(Material provided):
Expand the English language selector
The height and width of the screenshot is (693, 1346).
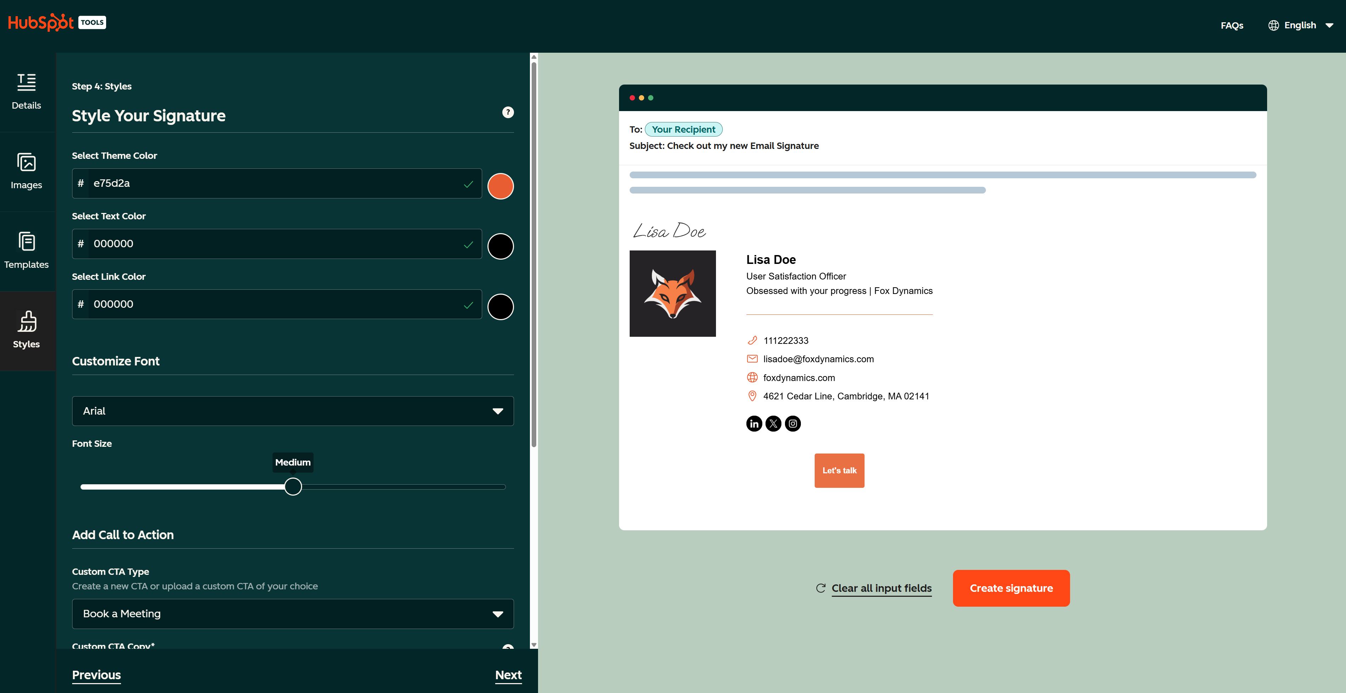[1302, 25]
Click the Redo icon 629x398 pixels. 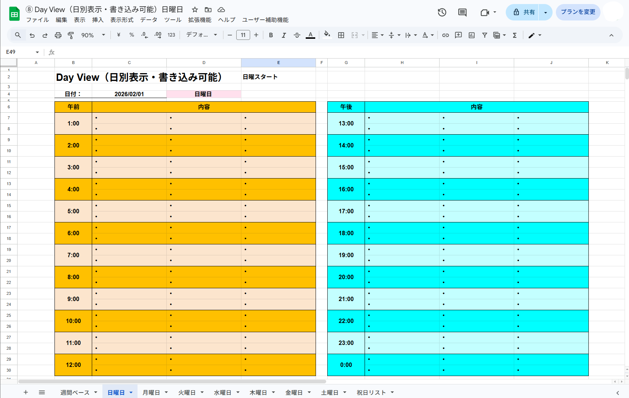click(x=45, y=35)
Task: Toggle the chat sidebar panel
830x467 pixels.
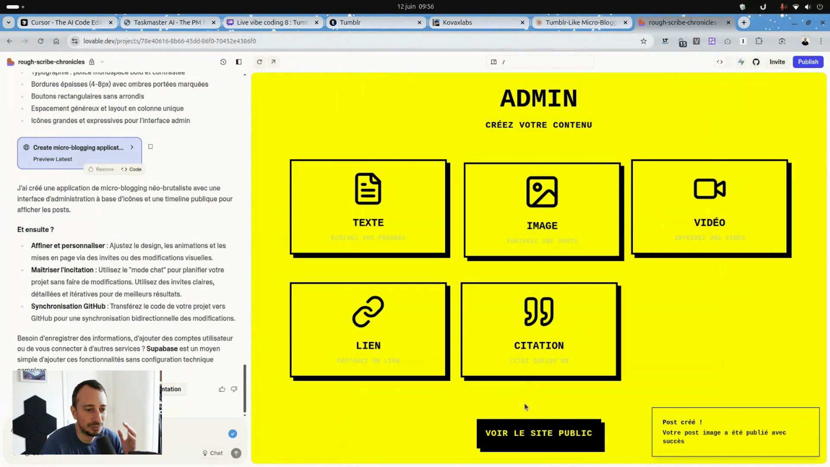Action: 239,62
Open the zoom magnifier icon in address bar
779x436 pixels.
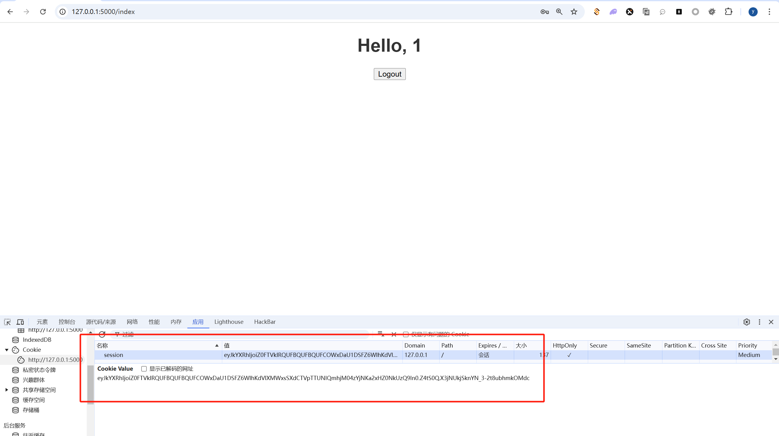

(Description of the task):
Take the line containing "Task: Toggle the chat sidebar panel" and every line after it through the end of the data, and write them out exactly, with no pictures.

(Answer to this task):
Task: Toggle the chat sidebar panel
830x467 pixels.
Action: 239,62
Open the zoom magnifier icon in address bar
779x436 pixels.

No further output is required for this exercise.